Ano 30 – 1985 – O cooperativismo abre diálogo com a Nova República
Leandro Resende
Quando o rádio anunciou, em 15 de março de 1985, que José Sarney assumiria a Presidência no lugar de Tancredo Neves, internado na véspera da posse, foi o exato momento em que a ficha caiu: 21 anos de regime militar terminavam, mas sem ficar claro sobre o que exatamente começava. Se a democracia foi restaurada, a fragilidade da economia estava longe de se resolver.

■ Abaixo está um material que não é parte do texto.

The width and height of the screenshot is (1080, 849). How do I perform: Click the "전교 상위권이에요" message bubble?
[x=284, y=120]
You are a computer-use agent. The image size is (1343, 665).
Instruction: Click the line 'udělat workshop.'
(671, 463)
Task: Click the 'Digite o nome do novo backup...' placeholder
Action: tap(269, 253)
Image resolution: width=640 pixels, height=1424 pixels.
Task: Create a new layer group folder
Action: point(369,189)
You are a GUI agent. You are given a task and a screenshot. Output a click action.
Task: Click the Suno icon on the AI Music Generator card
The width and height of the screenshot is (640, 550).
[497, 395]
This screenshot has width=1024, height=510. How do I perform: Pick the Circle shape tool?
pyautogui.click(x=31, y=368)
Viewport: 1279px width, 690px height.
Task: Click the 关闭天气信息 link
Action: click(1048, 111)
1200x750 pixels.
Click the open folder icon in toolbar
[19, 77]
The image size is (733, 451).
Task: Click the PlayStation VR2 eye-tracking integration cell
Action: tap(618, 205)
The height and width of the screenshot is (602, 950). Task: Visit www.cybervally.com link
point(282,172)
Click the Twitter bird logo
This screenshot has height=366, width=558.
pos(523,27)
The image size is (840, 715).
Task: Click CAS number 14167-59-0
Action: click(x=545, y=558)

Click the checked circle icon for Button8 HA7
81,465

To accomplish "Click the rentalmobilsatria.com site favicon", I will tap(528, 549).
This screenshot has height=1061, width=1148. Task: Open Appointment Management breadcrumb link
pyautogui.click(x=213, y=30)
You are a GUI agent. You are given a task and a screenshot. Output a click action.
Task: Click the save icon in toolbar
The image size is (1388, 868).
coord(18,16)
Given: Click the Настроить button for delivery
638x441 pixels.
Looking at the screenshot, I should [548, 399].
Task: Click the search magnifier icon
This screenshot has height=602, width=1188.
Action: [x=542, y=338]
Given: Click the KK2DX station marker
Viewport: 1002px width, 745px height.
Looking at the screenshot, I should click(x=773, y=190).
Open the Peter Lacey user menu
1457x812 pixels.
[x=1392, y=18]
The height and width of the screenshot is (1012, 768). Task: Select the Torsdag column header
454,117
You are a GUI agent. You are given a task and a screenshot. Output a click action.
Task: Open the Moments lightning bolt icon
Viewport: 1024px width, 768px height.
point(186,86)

Para a Organização das Cooperativas do Estado de Goiás (OCG, que antecedeu a OCB/GO), presidida por Paulo Roberto Cunha desde maio do ano anterior, a pergunta era prática: com quem falar agora? A resposta não era apenas regional e já se desenhava em âmbito nacional – como apresenta a seguir o caderno especial da Leitura Estratégica sobre os 70 anos da OCB/GO.
Em 1985, a OCB nacional elegia para a sua presidência o agrônomo Roberto Rodrigues, que permaneceria no cargo até 1991 e coordenaria a articulação política que levaria o setor à autogestão. Era o interlocutor de peso que construiria caminhos sólidos para o cooperativismo nesta complexa transição política, que ocorria em um momento econômico desfavorável.

No Sudoeste Goiano, a economia mantinha sua dinâmica de expansão gradativa. A indústria de esmagamento de soja da Comigo, erguida em 1983, consolidava o ciclo em que o produtor goiano deixava de apenas vender grãos, para também vender produto. A cooperativa de crédito Credi-Comigo vivia seu primeiro ano completo de operação e o Fomentar, programa de governo criado pela Lei estadual nº 9.489/1984, começava a atrair para Goiás projetos agroindustriais que antes se instalariam apenas em São Paulo ou no Paraná.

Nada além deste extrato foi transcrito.